I have often wondered, why the team around Brian Goetz has been heading towards a “decent compromise” so strongly from the beginning, both from a marketing AND technical point of view, instead of adding more boldness to how Java 8 is advertised. At Devoxx Belgium 2013, Brian Goetz seems to have really sold his accomplishments completely under value, according to this interesting article. Having extensively followed the lambda-dev mailing list, I can only stress how little the creators of Java 8 loved their new defender methods feature, for instance.
Java 8 is what we have all been waiting for, for so long! After all, the introduction of lambda expressions and defender methods (equally impactful, if not as often advertised!) is one of the most significant improvements to the Java language since the very beginnings.

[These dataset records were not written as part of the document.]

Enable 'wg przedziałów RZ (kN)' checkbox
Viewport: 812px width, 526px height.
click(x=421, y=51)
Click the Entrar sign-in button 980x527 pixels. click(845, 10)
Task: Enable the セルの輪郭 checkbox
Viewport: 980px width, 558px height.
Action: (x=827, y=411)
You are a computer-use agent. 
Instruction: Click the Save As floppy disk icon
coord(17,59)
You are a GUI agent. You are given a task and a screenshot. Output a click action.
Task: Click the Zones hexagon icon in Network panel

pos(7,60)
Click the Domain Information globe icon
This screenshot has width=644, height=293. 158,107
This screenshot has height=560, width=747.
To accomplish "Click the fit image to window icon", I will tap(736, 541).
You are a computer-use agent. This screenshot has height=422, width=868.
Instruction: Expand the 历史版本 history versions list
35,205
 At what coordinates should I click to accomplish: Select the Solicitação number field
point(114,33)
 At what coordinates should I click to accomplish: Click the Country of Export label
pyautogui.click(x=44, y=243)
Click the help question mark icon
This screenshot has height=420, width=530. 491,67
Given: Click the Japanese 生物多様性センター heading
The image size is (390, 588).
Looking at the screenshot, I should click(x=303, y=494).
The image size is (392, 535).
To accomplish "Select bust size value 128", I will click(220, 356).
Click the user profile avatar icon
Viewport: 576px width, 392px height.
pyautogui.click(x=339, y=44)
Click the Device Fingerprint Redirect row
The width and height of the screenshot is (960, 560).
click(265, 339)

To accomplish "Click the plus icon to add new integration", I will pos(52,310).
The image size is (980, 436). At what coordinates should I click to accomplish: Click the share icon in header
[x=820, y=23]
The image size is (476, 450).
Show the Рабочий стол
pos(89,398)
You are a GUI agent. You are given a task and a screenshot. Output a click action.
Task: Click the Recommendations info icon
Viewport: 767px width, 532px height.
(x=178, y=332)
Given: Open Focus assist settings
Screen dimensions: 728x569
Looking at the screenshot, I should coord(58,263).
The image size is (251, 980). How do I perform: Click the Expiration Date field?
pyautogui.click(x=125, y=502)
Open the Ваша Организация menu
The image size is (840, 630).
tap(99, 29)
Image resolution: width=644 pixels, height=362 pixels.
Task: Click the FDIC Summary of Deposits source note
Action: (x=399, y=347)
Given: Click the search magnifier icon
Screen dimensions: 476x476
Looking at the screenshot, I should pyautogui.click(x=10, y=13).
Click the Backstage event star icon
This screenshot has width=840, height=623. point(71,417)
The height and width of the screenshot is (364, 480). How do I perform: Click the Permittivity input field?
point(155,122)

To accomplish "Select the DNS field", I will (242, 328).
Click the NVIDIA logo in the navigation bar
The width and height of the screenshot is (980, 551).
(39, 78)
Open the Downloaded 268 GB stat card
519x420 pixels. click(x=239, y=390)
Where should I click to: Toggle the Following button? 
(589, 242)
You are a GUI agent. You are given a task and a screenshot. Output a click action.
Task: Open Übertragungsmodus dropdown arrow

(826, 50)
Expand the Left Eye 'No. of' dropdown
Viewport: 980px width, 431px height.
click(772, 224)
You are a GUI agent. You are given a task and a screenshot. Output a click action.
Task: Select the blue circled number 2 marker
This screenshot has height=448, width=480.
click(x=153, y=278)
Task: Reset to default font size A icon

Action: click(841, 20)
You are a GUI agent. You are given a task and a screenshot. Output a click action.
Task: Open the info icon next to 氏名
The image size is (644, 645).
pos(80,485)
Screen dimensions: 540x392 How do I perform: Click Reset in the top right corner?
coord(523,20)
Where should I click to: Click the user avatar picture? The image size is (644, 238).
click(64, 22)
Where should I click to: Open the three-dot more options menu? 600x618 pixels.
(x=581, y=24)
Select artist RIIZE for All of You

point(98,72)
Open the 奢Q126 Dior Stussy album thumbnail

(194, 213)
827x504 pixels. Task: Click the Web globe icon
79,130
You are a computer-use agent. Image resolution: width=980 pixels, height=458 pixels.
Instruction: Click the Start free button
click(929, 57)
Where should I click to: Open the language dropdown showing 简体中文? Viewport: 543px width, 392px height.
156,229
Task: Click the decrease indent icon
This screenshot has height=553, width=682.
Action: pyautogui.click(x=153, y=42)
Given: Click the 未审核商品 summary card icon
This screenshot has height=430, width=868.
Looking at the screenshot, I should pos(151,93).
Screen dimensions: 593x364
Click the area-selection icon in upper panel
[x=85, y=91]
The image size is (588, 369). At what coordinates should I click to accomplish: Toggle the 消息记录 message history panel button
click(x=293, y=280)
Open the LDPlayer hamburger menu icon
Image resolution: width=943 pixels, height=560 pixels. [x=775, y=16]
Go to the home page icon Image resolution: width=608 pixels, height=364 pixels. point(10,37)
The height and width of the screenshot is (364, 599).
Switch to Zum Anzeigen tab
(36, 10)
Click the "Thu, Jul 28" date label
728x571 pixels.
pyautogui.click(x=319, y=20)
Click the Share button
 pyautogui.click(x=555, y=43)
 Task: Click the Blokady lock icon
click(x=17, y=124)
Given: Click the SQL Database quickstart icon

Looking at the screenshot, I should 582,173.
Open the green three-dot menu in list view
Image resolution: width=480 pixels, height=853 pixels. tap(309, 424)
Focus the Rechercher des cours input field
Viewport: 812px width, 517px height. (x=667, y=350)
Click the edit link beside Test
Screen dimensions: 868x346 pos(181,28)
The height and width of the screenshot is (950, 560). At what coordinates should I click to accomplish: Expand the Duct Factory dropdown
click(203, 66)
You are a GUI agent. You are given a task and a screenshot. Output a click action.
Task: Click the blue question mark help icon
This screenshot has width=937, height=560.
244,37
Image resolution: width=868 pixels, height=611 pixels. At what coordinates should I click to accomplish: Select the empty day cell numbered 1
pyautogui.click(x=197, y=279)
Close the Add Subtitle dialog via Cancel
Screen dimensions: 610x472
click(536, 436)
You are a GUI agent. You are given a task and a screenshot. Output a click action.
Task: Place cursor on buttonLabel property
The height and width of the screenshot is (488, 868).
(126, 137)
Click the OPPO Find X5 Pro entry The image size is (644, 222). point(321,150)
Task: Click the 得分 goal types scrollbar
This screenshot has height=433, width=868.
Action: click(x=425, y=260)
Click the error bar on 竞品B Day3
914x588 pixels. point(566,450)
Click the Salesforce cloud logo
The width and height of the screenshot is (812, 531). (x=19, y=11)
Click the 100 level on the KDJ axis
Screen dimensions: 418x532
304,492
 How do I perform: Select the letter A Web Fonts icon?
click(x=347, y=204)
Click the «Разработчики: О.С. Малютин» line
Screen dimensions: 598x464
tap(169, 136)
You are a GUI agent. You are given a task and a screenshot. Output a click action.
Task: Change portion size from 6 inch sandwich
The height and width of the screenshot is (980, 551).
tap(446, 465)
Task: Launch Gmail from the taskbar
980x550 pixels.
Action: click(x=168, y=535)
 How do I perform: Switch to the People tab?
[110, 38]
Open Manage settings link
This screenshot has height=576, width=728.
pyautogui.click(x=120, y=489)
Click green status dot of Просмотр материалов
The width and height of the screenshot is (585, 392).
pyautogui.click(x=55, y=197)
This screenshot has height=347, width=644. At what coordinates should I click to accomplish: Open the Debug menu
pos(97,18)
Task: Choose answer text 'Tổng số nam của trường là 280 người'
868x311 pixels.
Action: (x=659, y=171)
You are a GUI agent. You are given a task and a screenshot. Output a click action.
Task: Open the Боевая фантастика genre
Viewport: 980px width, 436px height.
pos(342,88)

Given the tremendous success of LINQ in .NET, I have recently contemplated whether Java 8, lambda expressions and the Streams API might actually be an equally interesting approach to adding features to an ecosystem, compared to the “scariness” of comprehensions and monads as understood by LINQ: https://blog.jooq.org/does-java-8-still-need-linq-or-is-it-better-than-linq/
While my article above certainly wasn’t well received with the .NET community (and even Erik Meijer himself smirked at it), it did get quite a bit of love from the Java community. In other words, the Java community is ready for Java 8 goodness. Let’s hope Oracle will start advertising it as the cool new thing that it is.